Goal of the exercise
Would you please copy each line below that includes the string "computer"?

Items from a dataset

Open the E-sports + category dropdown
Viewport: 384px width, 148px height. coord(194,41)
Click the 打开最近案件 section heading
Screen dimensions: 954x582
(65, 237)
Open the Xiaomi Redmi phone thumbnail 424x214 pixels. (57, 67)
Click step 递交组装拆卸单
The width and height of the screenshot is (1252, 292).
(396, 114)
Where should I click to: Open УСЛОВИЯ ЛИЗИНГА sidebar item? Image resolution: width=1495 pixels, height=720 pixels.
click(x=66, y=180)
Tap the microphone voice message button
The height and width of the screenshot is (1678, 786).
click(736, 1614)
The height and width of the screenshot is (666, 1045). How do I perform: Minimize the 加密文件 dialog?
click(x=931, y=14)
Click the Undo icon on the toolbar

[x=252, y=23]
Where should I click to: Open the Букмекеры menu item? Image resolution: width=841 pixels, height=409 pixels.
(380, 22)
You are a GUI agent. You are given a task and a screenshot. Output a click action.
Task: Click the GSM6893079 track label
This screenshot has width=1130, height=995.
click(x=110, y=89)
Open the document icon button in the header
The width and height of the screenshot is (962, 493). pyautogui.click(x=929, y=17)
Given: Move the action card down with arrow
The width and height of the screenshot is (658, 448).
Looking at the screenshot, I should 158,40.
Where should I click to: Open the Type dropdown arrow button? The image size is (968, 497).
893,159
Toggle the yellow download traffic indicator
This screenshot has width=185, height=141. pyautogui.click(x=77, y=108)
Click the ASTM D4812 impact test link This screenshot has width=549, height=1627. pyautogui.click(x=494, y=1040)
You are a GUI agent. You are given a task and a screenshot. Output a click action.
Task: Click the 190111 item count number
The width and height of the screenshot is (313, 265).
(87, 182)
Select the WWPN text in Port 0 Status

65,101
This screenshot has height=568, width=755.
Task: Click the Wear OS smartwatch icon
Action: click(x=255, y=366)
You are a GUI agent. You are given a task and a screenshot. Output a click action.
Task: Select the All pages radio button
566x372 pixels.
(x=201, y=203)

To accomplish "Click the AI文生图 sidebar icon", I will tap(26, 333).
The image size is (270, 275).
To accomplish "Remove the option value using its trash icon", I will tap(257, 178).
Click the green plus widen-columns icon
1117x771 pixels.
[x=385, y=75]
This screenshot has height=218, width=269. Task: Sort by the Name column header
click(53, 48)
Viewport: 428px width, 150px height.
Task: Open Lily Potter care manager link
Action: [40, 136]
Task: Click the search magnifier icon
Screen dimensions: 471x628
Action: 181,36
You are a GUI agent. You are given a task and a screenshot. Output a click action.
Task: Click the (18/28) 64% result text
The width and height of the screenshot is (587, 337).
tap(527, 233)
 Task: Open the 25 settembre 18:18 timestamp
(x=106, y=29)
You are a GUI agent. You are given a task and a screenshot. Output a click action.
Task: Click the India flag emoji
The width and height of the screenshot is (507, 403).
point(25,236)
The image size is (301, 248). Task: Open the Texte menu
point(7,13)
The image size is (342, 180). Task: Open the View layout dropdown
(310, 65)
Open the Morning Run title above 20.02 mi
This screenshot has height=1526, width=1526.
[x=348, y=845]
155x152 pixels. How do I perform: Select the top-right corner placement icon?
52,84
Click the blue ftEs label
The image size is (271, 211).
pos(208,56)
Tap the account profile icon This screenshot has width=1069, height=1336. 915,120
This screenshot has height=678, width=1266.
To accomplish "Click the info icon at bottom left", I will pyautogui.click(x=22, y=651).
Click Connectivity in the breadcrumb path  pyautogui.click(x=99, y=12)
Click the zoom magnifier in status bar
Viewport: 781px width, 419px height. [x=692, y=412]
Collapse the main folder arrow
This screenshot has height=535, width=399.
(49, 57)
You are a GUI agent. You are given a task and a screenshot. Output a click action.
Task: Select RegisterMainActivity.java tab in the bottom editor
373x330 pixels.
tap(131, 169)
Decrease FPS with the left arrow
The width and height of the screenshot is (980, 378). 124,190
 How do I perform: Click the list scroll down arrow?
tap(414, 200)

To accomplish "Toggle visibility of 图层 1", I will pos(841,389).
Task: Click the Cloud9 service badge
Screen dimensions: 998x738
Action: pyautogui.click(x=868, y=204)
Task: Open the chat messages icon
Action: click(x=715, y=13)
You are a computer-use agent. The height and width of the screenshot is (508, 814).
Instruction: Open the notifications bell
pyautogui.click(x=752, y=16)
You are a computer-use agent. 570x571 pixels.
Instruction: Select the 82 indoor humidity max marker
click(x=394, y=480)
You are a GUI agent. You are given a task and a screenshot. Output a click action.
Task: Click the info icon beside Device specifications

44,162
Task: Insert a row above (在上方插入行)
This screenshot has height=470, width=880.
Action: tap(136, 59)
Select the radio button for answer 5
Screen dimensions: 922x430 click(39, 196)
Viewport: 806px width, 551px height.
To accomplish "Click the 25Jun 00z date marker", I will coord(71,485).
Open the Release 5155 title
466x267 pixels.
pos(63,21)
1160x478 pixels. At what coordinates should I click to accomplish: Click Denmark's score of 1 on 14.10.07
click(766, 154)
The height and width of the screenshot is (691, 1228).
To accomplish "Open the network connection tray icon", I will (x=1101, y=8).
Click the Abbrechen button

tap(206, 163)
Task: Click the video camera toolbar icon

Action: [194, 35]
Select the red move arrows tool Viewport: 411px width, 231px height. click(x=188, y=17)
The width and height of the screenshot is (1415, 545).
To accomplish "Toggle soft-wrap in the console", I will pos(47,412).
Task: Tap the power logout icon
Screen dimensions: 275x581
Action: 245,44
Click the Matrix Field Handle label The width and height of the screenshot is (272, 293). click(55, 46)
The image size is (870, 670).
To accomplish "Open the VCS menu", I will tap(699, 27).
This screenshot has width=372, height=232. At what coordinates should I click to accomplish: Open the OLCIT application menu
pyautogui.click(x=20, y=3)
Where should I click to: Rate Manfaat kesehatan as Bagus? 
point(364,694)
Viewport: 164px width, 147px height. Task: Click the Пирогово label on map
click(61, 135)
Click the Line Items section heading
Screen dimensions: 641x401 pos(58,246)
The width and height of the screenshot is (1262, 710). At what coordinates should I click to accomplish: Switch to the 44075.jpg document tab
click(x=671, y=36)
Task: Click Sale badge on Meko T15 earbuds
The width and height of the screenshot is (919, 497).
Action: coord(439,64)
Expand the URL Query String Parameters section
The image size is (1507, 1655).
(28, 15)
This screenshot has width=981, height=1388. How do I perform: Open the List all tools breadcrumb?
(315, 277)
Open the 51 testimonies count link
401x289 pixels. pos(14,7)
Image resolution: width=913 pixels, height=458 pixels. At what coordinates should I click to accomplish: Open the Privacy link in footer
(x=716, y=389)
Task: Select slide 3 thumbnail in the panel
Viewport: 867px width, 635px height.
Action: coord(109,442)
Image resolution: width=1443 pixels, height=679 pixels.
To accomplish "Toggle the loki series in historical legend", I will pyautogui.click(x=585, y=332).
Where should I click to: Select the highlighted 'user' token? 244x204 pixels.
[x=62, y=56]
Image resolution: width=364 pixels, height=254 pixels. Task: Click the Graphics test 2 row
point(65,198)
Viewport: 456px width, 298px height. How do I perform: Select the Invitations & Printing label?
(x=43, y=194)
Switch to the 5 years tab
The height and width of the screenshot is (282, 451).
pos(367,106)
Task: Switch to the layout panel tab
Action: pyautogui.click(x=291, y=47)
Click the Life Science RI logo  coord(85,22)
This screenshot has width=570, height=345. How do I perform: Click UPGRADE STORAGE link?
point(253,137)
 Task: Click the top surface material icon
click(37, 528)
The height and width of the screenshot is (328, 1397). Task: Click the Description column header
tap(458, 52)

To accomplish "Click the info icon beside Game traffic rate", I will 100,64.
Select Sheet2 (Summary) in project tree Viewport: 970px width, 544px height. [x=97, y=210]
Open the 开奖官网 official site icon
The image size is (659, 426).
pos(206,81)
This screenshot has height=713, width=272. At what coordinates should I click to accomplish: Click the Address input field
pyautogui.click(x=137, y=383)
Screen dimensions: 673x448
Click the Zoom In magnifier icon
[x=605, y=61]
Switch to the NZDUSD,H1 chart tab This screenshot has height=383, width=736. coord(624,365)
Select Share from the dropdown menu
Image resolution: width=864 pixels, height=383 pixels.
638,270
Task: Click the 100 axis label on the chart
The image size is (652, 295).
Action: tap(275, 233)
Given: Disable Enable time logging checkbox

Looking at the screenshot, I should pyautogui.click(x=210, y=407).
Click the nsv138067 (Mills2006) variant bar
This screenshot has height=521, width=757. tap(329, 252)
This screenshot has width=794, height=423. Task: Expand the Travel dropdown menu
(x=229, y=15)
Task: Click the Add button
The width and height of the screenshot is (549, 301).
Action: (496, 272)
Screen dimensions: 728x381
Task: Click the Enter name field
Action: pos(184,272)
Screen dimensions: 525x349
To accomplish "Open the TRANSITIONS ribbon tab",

Solution to the exercise
You are a computer-use agent. The height and width of the screenshot is (508, 814).
You are a computer-use agent. 570x571 pixels.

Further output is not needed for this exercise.